115. Quelques personnes ont imaginé de rembrunir le cinabre dans la Peinture à l’huile, en y mêlant de la résine connue sous le nom de sang-dragon. Si ce mêlange est de peu de ressource, au moins n’a-t-il pas de grands inconvéniens, les substances résineuses n’étant elles-mêmes que des huiles concrètes. En ce cas il faudroit choisir du sang-dragon des Canaries en larmes. Ces larmes sont dures friables, rougeâtres, enveloppées dans des feuilles & grosses comme des noisettes. L’addition du carmin rend le cinabre plus sanguinolant.

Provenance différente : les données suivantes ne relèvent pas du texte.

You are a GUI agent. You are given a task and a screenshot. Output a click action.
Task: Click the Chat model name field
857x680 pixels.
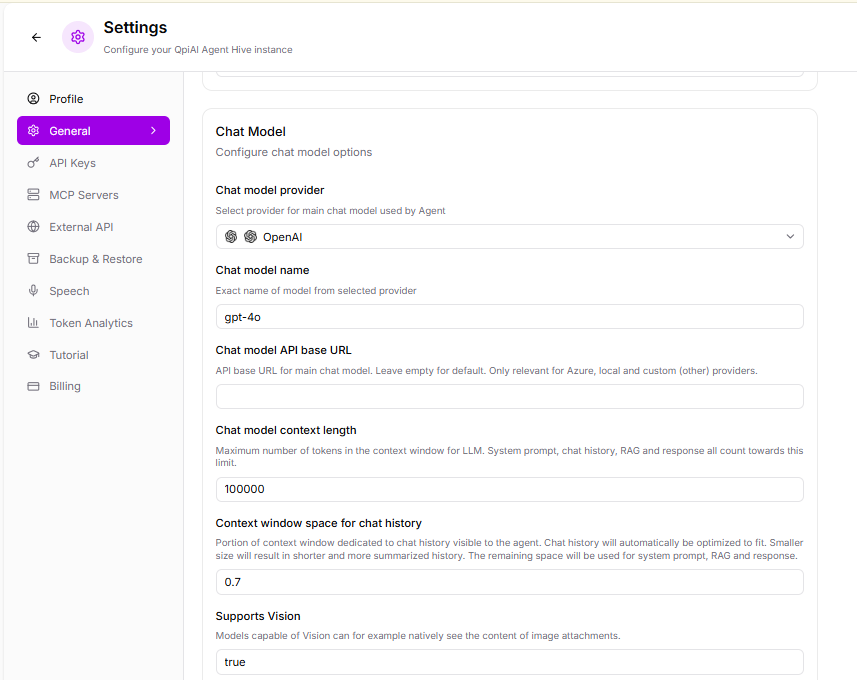point(509,317)
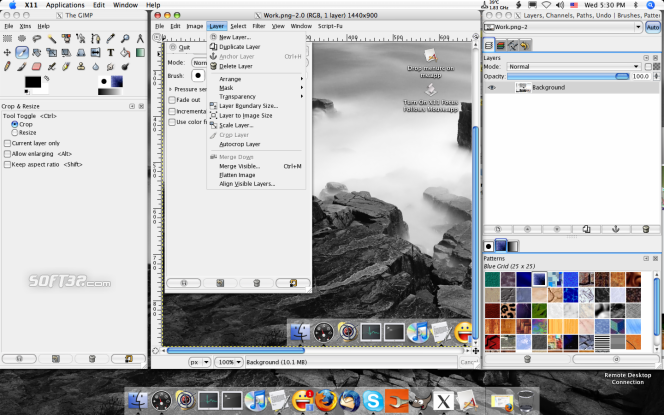664x415 pixels.
Task: Choose the Eraser tool
Action: 38,64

 116. Le carmin, dans le pastel, doit se traiter comme le stil de grain. Sur-tout il ne faut pas épargner l’eau pour le laver & le purifier, sans quoi les crayons seroient aussi durs que le corail. Si l’on vouloit abréger, ou pourroit après l’avoir broyé simplement avec un peu d’eau, lui laisser le tems de sêcher à demi, puis le détremper ou le délayer avec de l’esprit de vin bien rectifié ; par cette méthode, les crayons seroient aussi friable qu’il est nécessaire ; mais elle ne vaut rien, du moins pour les Artistes.

 C’est qu’alors on ne peut le faire entrer dans d’autres crayons, pour différentes couleurs, telles que le violet, par exemple, à moins qu’on ne les composât de même avec l’esprit de vin, ou qu’il n’y entra en fort petite quantité, parce qu’il les durciroit trop ; & d’un autre côté, c’est qu’il ne faut employer dans une composition de quelque mérite, sur-tout à l’huile, aucune couleur qui ne soit bien dépouillée de toute les matières salines qui sont entrées dans sa préparation.

Que faire d’un tableau farineux, sans fraîcheur, sans vie, dont le coloris louche, terne, insignifiant, ne présente aucun relief ?
Il faut en convenir, aucun Peintre d’Italie n’a porté l’art du coloris plus loin que quelques uns des Peintres François. Mais la plupart négligent trop cette partie, comment ne voyent-ils pas, que le coloris fait le plus doux charme de la Peinture ?
Un poëme, quelque bien conçu qu’en soit le plan, n’a point de lecteur si le stile en est foible ; ainsi dans la peinture, la meilleure composition, sans coloris, ne peut jamais être regardée comme une esquisse. Peu de gens sont en état de juger si tel muscle produit, dans cette circonstance, tel ou tel effet ; mais le coloris appelle tous les yeux, & comme il ne faut aucune étude pour en juger ; il réunit d’abord tous les suffrages. Voyez le prix extravagant qu’on met aux bambochades anciennes, & modernes. Quoi de plus maussade pourtant du côté du dessin comme du côté des grâces ? mais il y a de la vérité dans les coloris, il est net, ce qui, joint avec le clair-obscur & le fini, sait le seul mérite de ces sortes de tableaux.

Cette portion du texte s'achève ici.